12. The Learned Counsel for the appellant Mr. Trivedi, vehemently contended that the wife has taken undue advantage of the settlement and has obtained all the benefits of compromise. Therefore it was alternatively contended that the respondent should be directed to return the benefits that she availed of for getting divorce by mutual consent, at least, by invoking inherent powers of this Hon’ble Court under Section 151 of the Civil Procedure Code. A plain reading of Section 151 of the Civil Procedure Code would run counter to the proposition advanced by Learned Counsel Mr. Trivedi. No doubt, he has made fervent appeal to the heart and not to the head. At this stage, therefore, it will be open for the husband to recourse to appropriate legal remedies that may be available to him under the law for the return of those items. No provision is indicated or pointed out at either under the provisions of Hindu Marriage Act or any other Act which would empower this Court to grant such a direction or grant the relief in favour of the husband. In fact, it is nothing but polishing a brass when the entire ship is sinking.

13. The learned Counsel for the appellant Mr. Trivedi has also seriously contended that the Learned District Judge should not have raised the preliminary issue and disposed of the matter on merits as it cannot be said to have fallen within the ambit of Order XIV Rule 2 of C.P.C. Prima facie this submission appears to be captivating but not convincing. Order XIV Rule, of the Civil Procedure Code, at this stage, would be expedient to refer. The provisions of Section 21 of the Hindu Marriage Act prescribes provision for the applicability of the provision of Civil Procedure Code, which reads as under:

“21. Application of Act V of 1908 : — Subject to the other provisions contained in this Act and to such rules as the High Court may make in this behalf all proceedings under this. Act shall be regulated, as may be, by the Code of Civil Procedure, 1908 (5 of 1908).”f

14. The attention of this Court is also invited to the provisions of Section 13-B(2) of the Hindu Marriage Act, which reads as under :

“(2) On the notion of both the parties made not earlier than six months after the date of the presentation of the petition referred to in Sub-section (1) and not later than eighteen months after the said date if the petition is not withdrawn in the meantime, the Court shall, on being satisfied, after hearing the parties and after making such inquiry as it thinks fit, that a marriage has been solemnised and that the averments in the petition are true, pass decree of divorce declaring the marriage to be dissolved with effect from the date of the decree.

______

# [AIM OF THE EXERCISE]
Reproduce the judgment excerpt from "14. The attention" up to and including "of the decree.", putting "application" in place of "petition".

# [RAW DATA]
______

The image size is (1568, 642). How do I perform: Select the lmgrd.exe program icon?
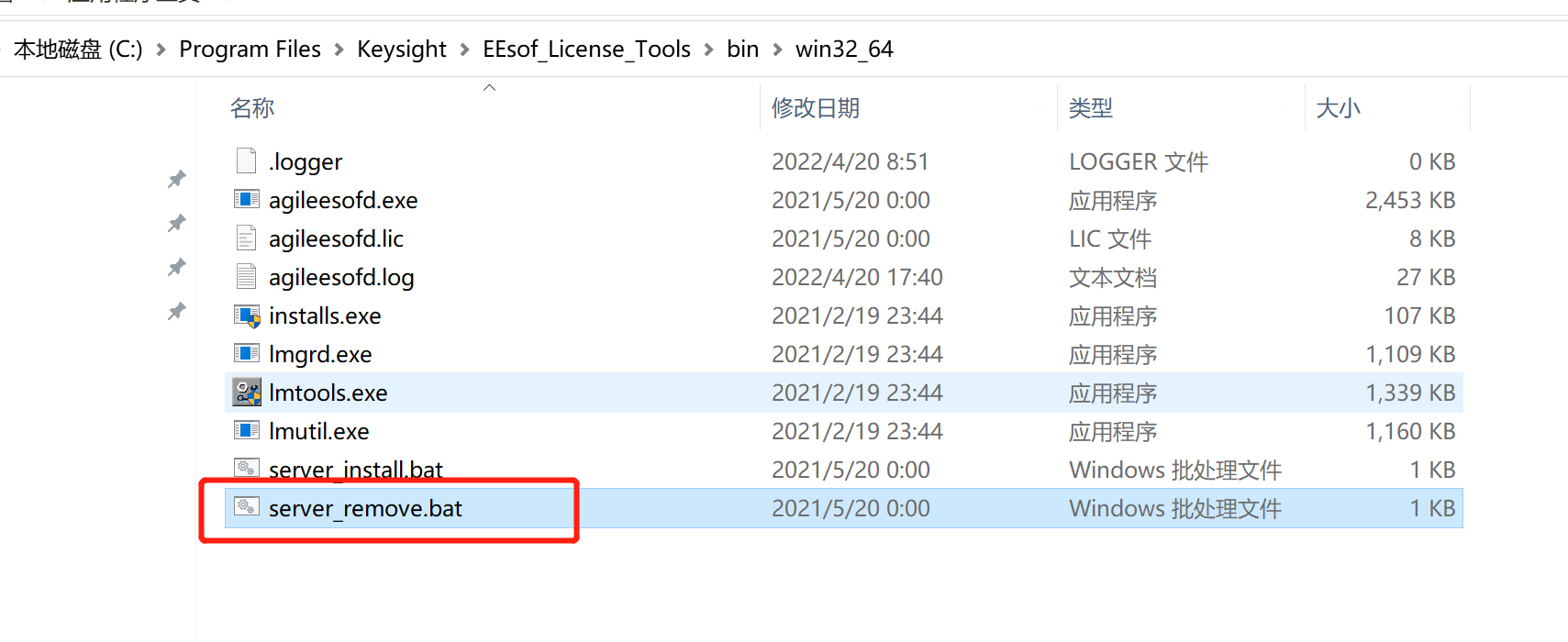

______

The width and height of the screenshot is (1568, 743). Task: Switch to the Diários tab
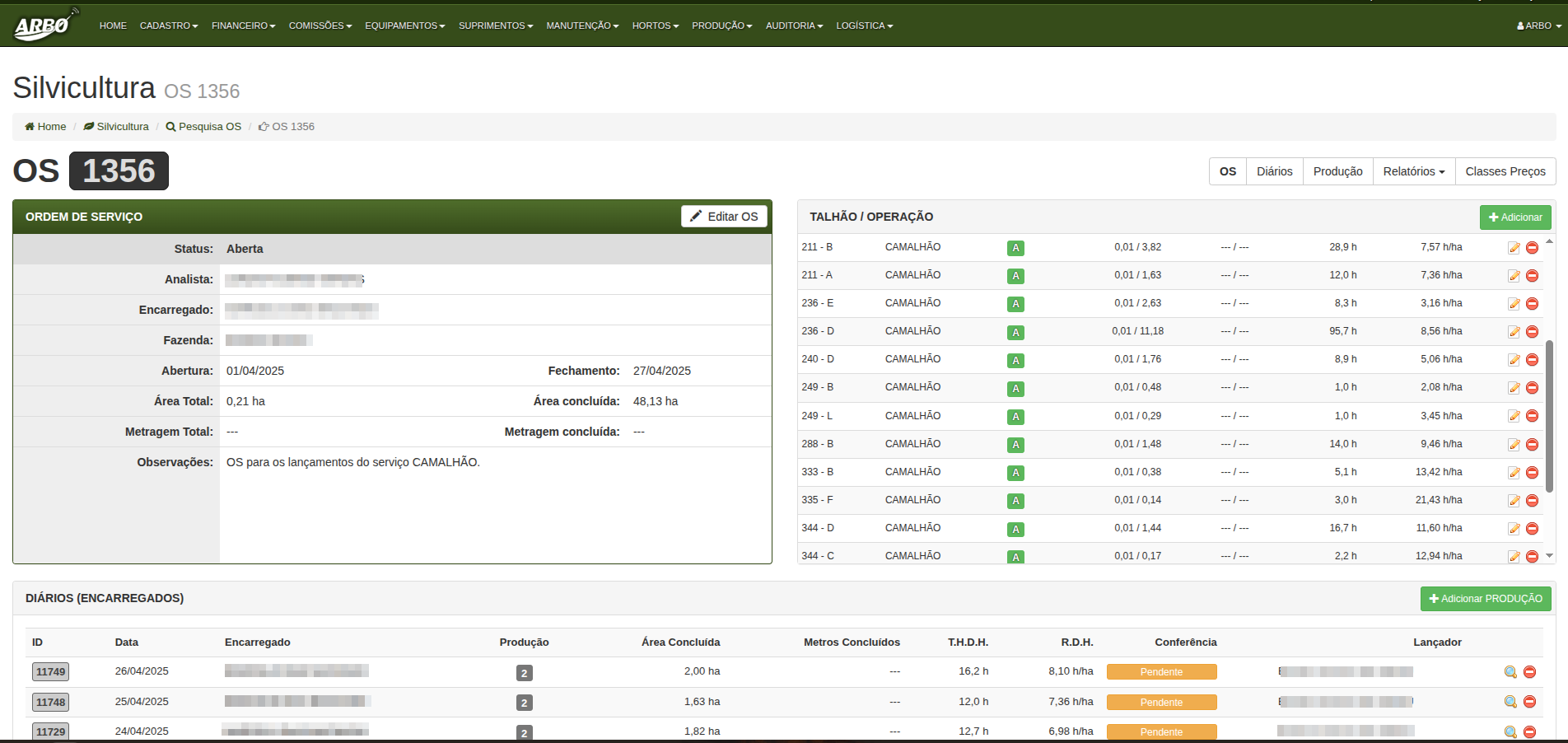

______

# [WRITTEN SOLUTION]
14. The attention of this Court is also invited to the provisions of Section 13-B(2) of the Hindu Marriage Act, which reads as under :

“(2) On the notion of both the parties made not earlier than six months after the date of the presentation of the application referred to in Sub-section (1) and not later than eighteen months after the said date if the application is not withdrawn in the meantime, the Court shall, on being satisfied, after hearing the parties and after making such inquiry as it thinks fit, that a marriage has been solemnised and that the averments in the application are true, pass decree of divorce declaring the marriage to be dissolved with effect from the date of the decree.